START EXTRACTED TEXT
Petitioners, husband and wife, have been illegally in the United States since January 11,1974, when their authorization to remain in this country as nonimmigrant students expired. In a decision dated September 3, 1975, an immigration judge found that the petitioners were deportable, but granted them the privilege of voluntary departure on or before October 3, 1975. The Board of Immigration Appeals, in a decision dated January 21, 1976, affirmed the finding of deportability 1 and granted petitioners voluntary departure “within 30 days from the date of this order or any extension beyond that time as may be granted by the District Director. . . .” Petitioners then applied, under § 244(e) of the Immigration and Nationality Act, 8 U.S.C. § 1254(e) to the District Director for an extension of time in which to depart on the ground that they were pursuing a collateral matter in the district court. On February 12, 1976, the District Director denied the application for an extension of time.
END EXTRACTED TEXT
START RECORDED INFORMATION
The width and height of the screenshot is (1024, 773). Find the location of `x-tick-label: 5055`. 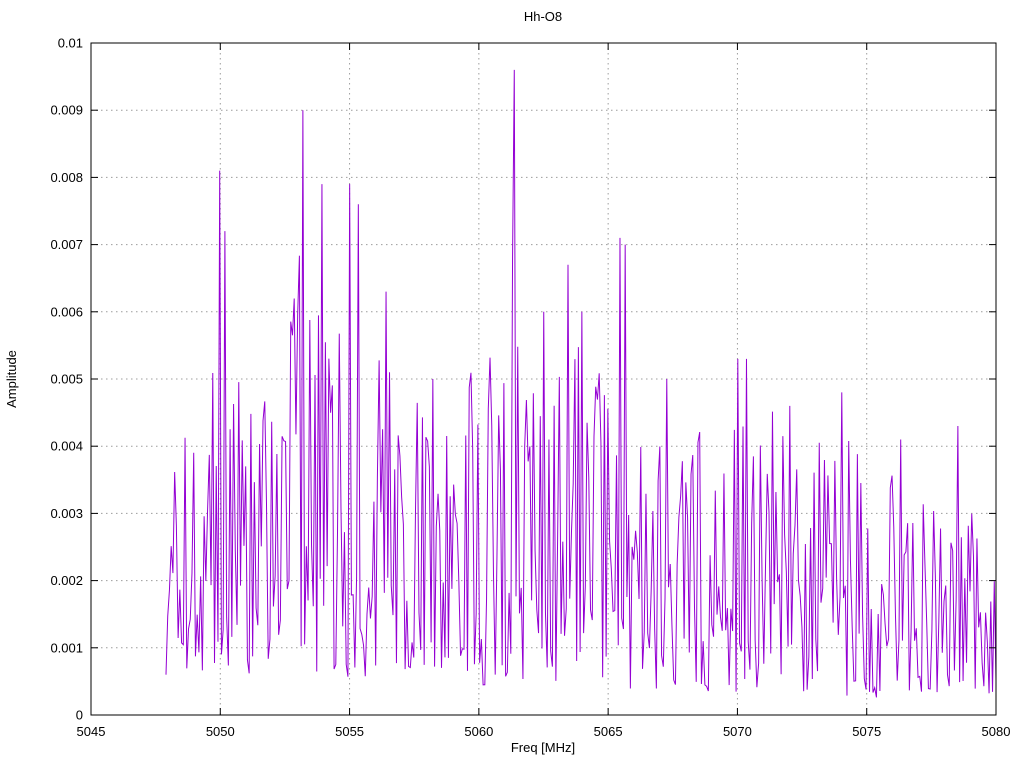

x-tick-label: 5055 is located at coordinates (350, 732).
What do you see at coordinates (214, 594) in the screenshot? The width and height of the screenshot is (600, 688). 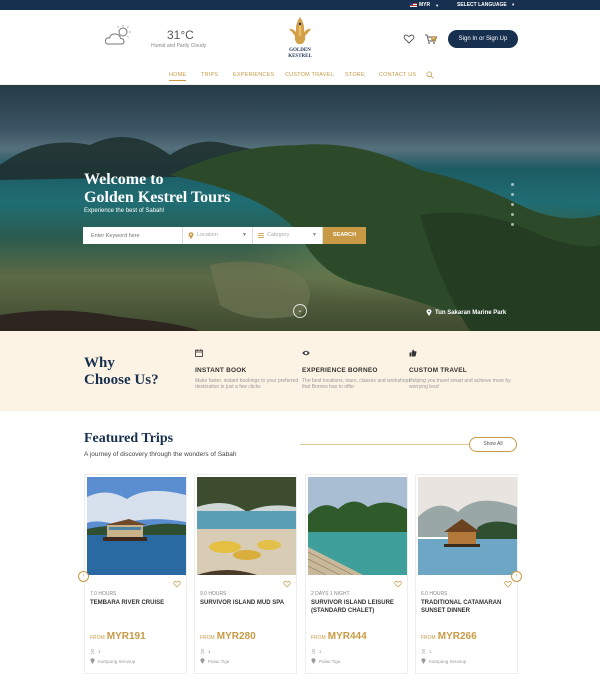 I see `trip-duration: 9.0 HOURS` at bounding box center [214, 594].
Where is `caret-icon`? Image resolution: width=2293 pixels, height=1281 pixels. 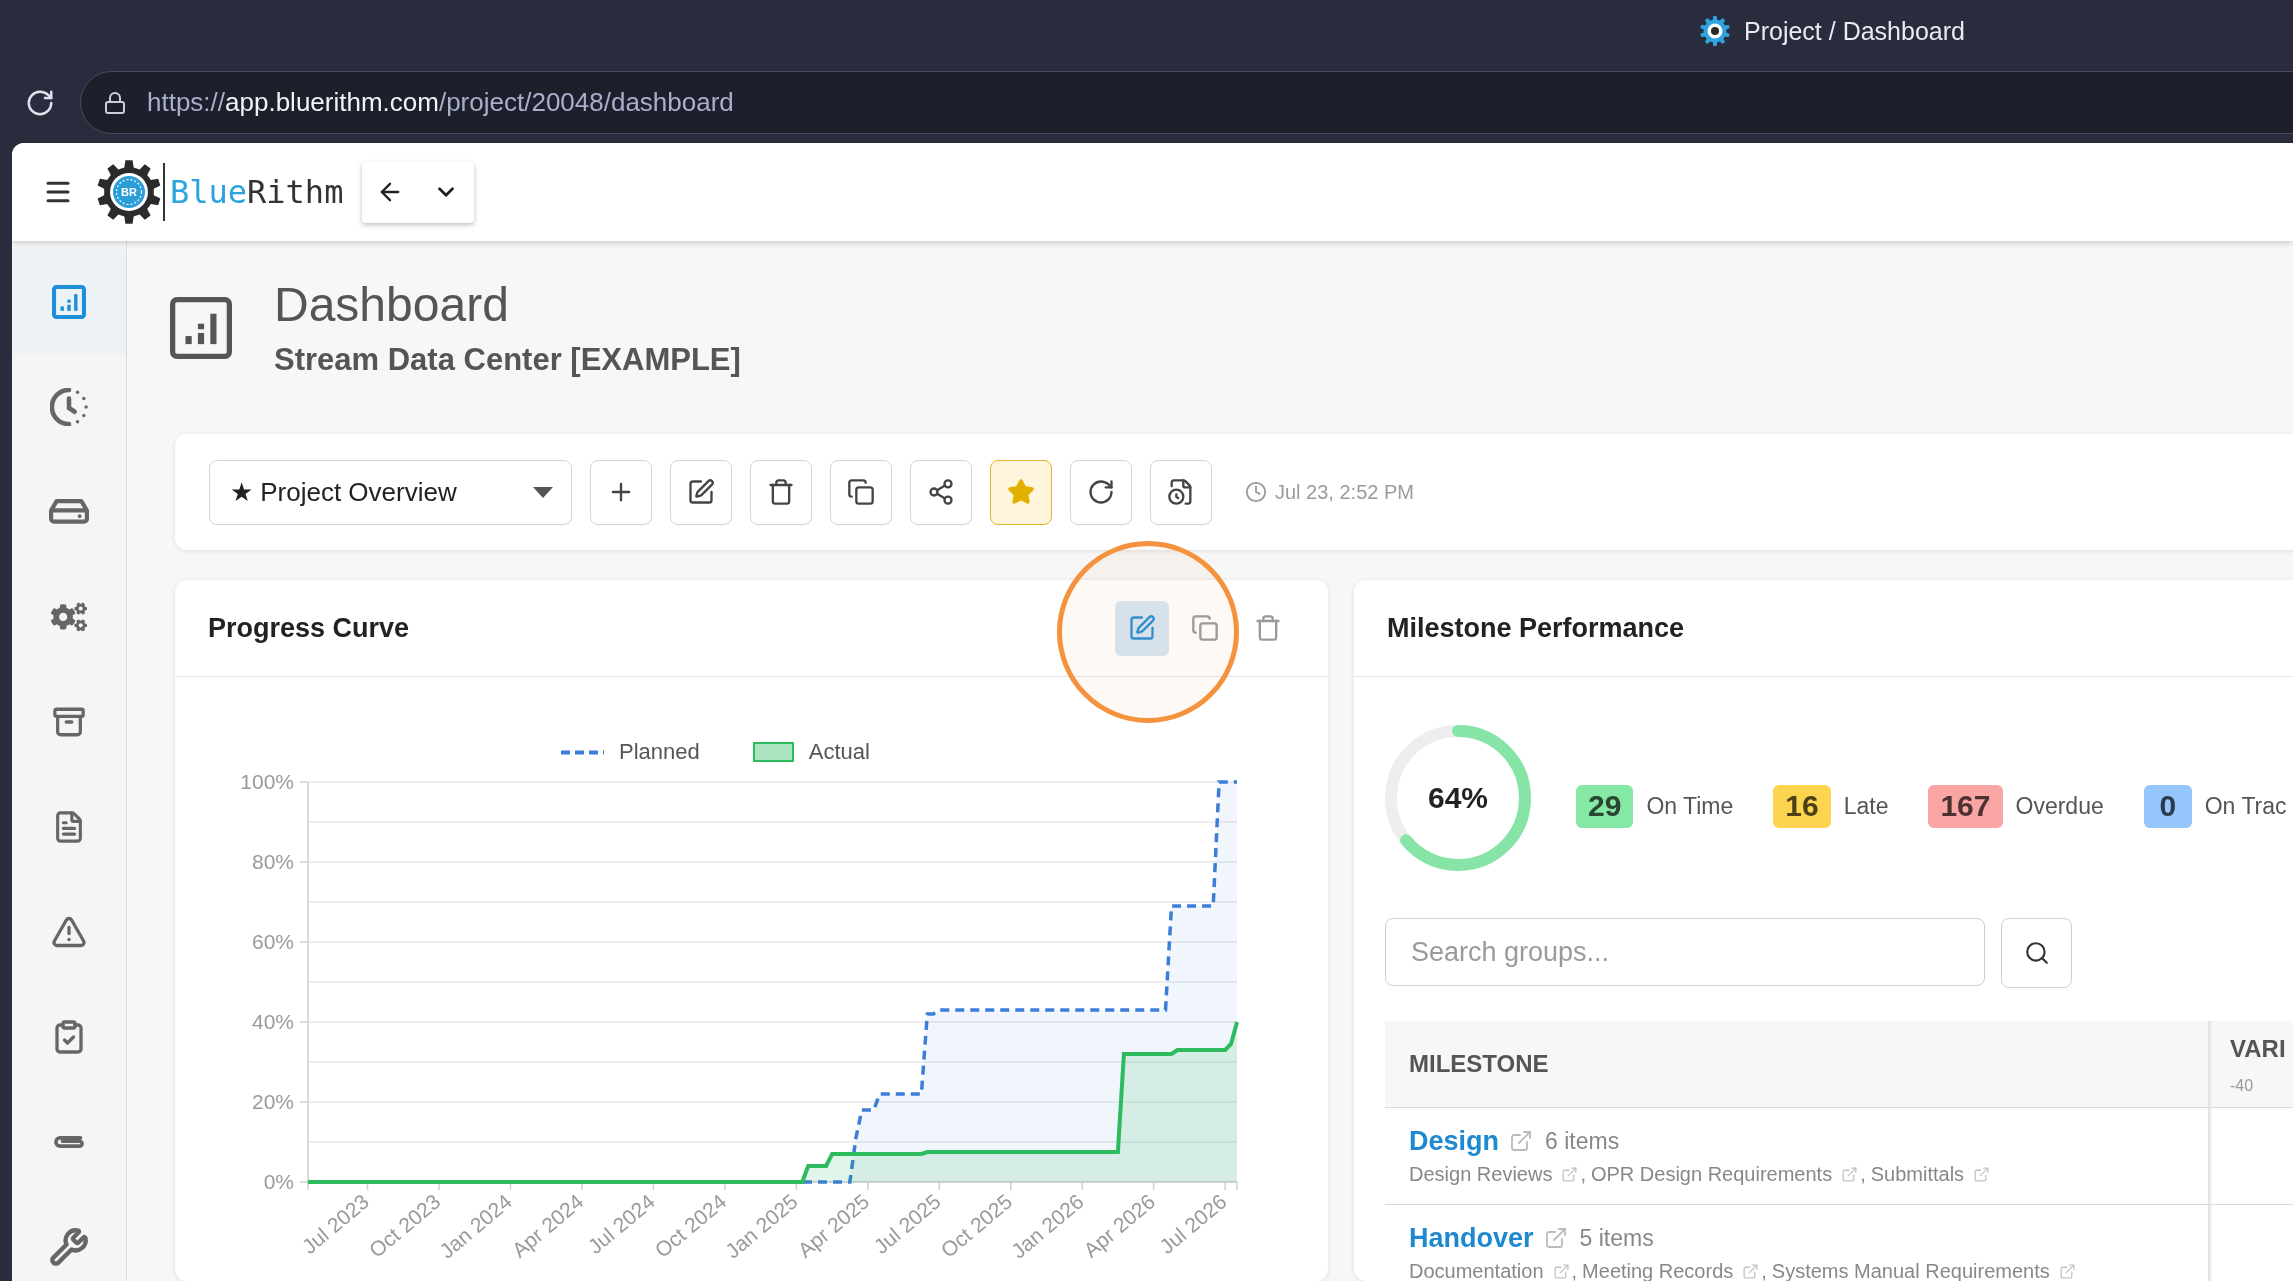 caret-icon is located at coordinates (543, 492).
END RECORDED INFORMATION
=== WRITTEN TASK 1 ===
In the passage about the petitioners' deportation, on what date did the District Director deny the application for an extension of time?
=== WRITTEN TASK 2 ===
For each statement below, say whether it agrees with the passage about the petitioners' deportation, and quote the deciding words.
(a) The immigration judge allowed voluntary departure on or before October 3, 1975.
(b) The Board of Immigration Appeals reversed the finding of deportability.
(c) The petitioners asked for more time to depart because they were pursuing a collateral matter in the district court.
=== WRITTEN TASK 3 ===
Continue the passage about the petitioners' deportation, starting after its last sentence.

=== ANSWER BOX 1 ===
February 12, 1976.

=== ANSWER BOX 2 ===
(a) Yes: "granted them the privilege of voluntary departure on or before October 3, 1975"
(b) No: "affirmed the finding of deportability"
(c) Yes: "on the ground that they were pursuing a collateral matter in the district court"

=== ANSWER BOX 3 ===
Petitioners in effect ask us to review two issues: (1) the District Director’s denial of an extension of time; and (2) the immigration judge’s decision to grant them a 30-day rather than an indefinite period in which to depart voluntarily. We conclude that as to the first issue we have no jurisdiction, and that as to the second there was no abuse of discretion.
The relevant jurisdictional statute is § 106(a) of the Act, 8 U.S.C. § 1105a, which vests exclusive jurisdiction in the courts of appeals from “all final orders of deportation . . . made against aliens pursuant to administrative proceedings under section 242(b) of [the] Act [8 U.S.C. § 1252(b)].” The Supreme Court has directly addressed the question whether the courts of appeals have jurisdiction under this statute to review the denial of a stay of deportation not entered in the course of a § 242(b) proceeding.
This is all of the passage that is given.